++++ Study material ++++
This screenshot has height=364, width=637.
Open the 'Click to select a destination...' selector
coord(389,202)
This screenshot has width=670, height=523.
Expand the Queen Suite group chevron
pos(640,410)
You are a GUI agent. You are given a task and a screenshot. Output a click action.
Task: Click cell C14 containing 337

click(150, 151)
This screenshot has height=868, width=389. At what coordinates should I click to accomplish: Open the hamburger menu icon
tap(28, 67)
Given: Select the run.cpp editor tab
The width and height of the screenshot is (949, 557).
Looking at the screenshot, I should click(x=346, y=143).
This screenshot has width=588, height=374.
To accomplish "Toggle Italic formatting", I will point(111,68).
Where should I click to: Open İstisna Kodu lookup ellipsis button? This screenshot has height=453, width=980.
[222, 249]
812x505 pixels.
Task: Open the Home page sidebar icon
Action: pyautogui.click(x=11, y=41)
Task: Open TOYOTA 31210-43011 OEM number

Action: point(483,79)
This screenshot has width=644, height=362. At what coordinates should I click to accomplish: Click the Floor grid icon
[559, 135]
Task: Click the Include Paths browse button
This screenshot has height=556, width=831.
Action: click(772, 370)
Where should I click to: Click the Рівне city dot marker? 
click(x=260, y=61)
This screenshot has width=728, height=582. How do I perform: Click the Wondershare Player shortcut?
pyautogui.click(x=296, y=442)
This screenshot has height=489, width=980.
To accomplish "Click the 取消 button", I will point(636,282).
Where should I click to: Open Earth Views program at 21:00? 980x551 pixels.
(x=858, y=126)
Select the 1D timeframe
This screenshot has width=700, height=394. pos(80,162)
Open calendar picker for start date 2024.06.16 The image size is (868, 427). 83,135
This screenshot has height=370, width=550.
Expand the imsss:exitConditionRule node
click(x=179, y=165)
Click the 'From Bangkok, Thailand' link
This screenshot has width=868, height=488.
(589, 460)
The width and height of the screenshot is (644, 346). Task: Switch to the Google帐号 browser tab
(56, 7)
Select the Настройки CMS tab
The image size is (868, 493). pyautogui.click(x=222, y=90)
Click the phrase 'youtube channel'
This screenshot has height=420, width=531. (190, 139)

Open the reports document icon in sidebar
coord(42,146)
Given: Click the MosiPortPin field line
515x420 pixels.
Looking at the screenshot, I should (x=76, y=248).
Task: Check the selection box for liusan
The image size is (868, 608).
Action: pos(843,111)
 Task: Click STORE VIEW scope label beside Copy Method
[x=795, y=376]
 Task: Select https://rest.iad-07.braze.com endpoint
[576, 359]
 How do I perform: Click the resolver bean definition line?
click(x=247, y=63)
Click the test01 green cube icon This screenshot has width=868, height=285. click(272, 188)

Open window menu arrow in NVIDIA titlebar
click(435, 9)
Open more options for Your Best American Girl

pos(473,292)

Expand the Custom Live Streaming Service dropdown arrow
++++
--- Aim of the task ---
Your task is to output all of the data above word for word.

--- Result ---
This screenshot has height=364, width=637.
Open the 'Click to select a destination...' selector
coord(389,202)
This screenshot has width=670, height=523.
Expand the Queen Suite group chevron
pos(640,410)
You are a GUI agent. You are given a task and a screenshot. Output a click action.
Task: Click cell C14 containing 337

click(150, 151)
This screenshot has height=868, width=389. At what coordinates should I click to accomplish: Open the hamburger menu icon
tap(28, 67)
Given: Select the run.cpp editor tab
The width and height of the screenshot is (949, 557).
Looking at the screenshot, I should click(x=346, y=143).
This screenshot has width=588, height=374.
To accomplish "Toggle Italic formatting", I will point(111,68).
Where should I click to: Open İstisna Kodu lookup ellipsis button? This screenshot has height=453, width=980.
[222, 249]
812x505 pixels.
Task: Open the Home page sidebar icon
Action: pyautogui.click(x=11, y=41)
Task: Open TOYOTA 31210-43011 OEM number

Action: point(483,79)
This screenshot has width=644, height=362. At what coordinates should I click to accomplish: Click the Floor grid icon
[559, 135]
Task: Click the Include Paths browse button
This screenshot has height=556, width=831.
Action: click(772, 370)
Where should I click to: Click the Рівне city dot marker? 
click(x=260, y=61)
This screenshot has width=728, height=582. How do I perform: Click the Wondershare Player shortcut?
pyautogui.click(x=296, y=442)
This screenshot has height=489, width=980.
To accomplish "Click the 取消 button", I will point(636,282).
Where should I click to: Open Earth Views program at 21:00? 980x551 pixels.
(x=858, y=126)
Select the 1D timeframe
This screenshot has width=700, height=394. pos(80,162)
Open calendar picker for start date 2024.06.16 The image size is (868, 427). 83,135
This screenshot has height=370, width=550.
Expand the imsss:exitConditionRule node
click(x=179, y=165)
Click the 'From Bangkok, Thailand' link
This screenshot has width=868, height=488.
(589, 460)
The width and height of the screenshot is (644, 346). Task: Switch to the Google帐号 browser tab
(56, 7)
Select the Настройки CMS tab
The image size is (868, 493). pyautogui.click(x=222, y=90)
Click the phrase 'youtube channel'
This screenshot has height=420, width=531. (190, 139)

Open the reports document icon in sidebar
coord(42,146)
Given: Click the MosiPortPin field line
515x420 pixels.
Looking at the screenshot, I should (x=76, y=248).
Task: Check the selection box for liusan
The image size is (868, 608).
Action: pos(843,111)
 Task: Click STORE VIEW scope label beside Copy Method
[x=795, y=376]
 Task: Select https://rest.iad-07.braze.com endpoint
[576, 359]
 How do I perform: Click the resolver bean definition line?
click(x=247, y=63)
Click the test01 green cube icon This screenshot has width=868, height=285. click(272, 188)

Open window menu arrow in NVIDIA titlebar
click(435, 9)
Open more options for Your Best American Girl

pos(473,292)

Expand the Custom Live Streaming Service dropdown arrow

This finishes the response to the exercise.